インフル病みのペトロフ家(2021年製作の映画)
4.2
 酷い高熱にうなされるようにとにかく難解で、物語なんてほとんどわからないのだけどそれでも凄まじい映画を観たという感慨だけは今もなお消えない。それ程強烈でカッコイイ映画体験をした。この映画に関してはそれで十分だと思える。そもそも映画は1976年の旧ソ連と2004年のロシアでのエピソードを無理矢理に繋ぎ、そこに断片的にぽつりぽつりと90年代のエピソードが挿入される形式なのだが、この仕組み自体が物語の構造を出来るだけわかりやすく論理的には説明していない。アレクセイ・ゲルマンの映画にも見られたような語りの難解さが今作にも随所に感じられ、ロシアという国家の狂乱の病巣は他の国の映画にはない独特の魅力を放っている。現在の戦争を指揮する総統の考えなどよりも今作に登場するペトロフの描写は理解不能なカオス状態ではなから理解しようとしたらイケない。とにかくインフルエンザの高熱に苦しむペトロフを周囲の人間は労るばかりか、かえって混乱させようとしているようにしか見えない。

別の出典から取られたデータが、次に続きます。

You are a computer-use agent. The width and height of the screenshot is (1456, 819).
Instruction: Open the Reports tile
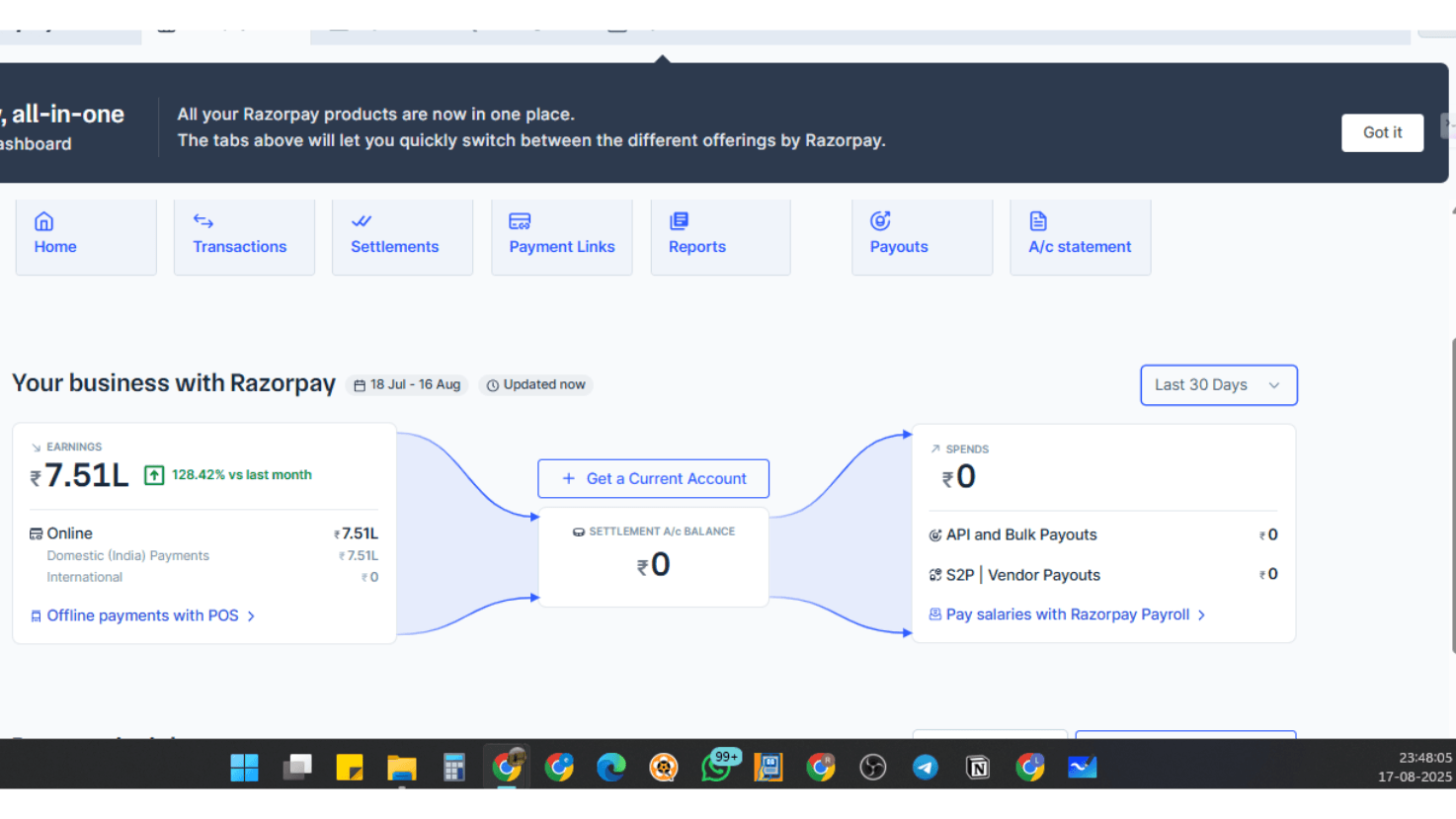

 そもそもペトロフの元妻ペトロワはあのような残忍やり方で人を殺めたのだろうか?信じられないことに死者に鞭打つような行為をしながらも喝采を浴びる元妻はそれから何度も殺戮を繰り返す。自殺願望の作家の最期はそれはもう凄まじい所業だったが、あの転々とした90年代の描写はペトロフの閃きの中にあり、フレームの中にあったものを幻覚のような長回しでひたすら拡張していく。ペトロフが押し込まれたトローリーバスはさながら家畜の収容所で、凄まじい臭気と老人たちの罵声に満ちたサーカス小屋のようだ。4歳のペトロフが上目遣いで見つめたマリーナだけがひたすら窮屈な旧ソ連の中でもがき続けているように見える。ヨールカ祭りの雪娘のエピソードは熱にうなされた男の焦燥を照らす。70年代の鎮痛剤は男たちをドラッギーな揺らぎで活性化させる。夢と現実、過去と未来、幻想と空想とが混濁した世界は相変わらず強烈な臭気が立ち込める。旧ソ連からロシアへと連綿と続いた道は1本の線では容易に表現出来ない。コロナよりも厄介かもしれぬこのウィルス自体が国家の病巣だと言わんばかりに。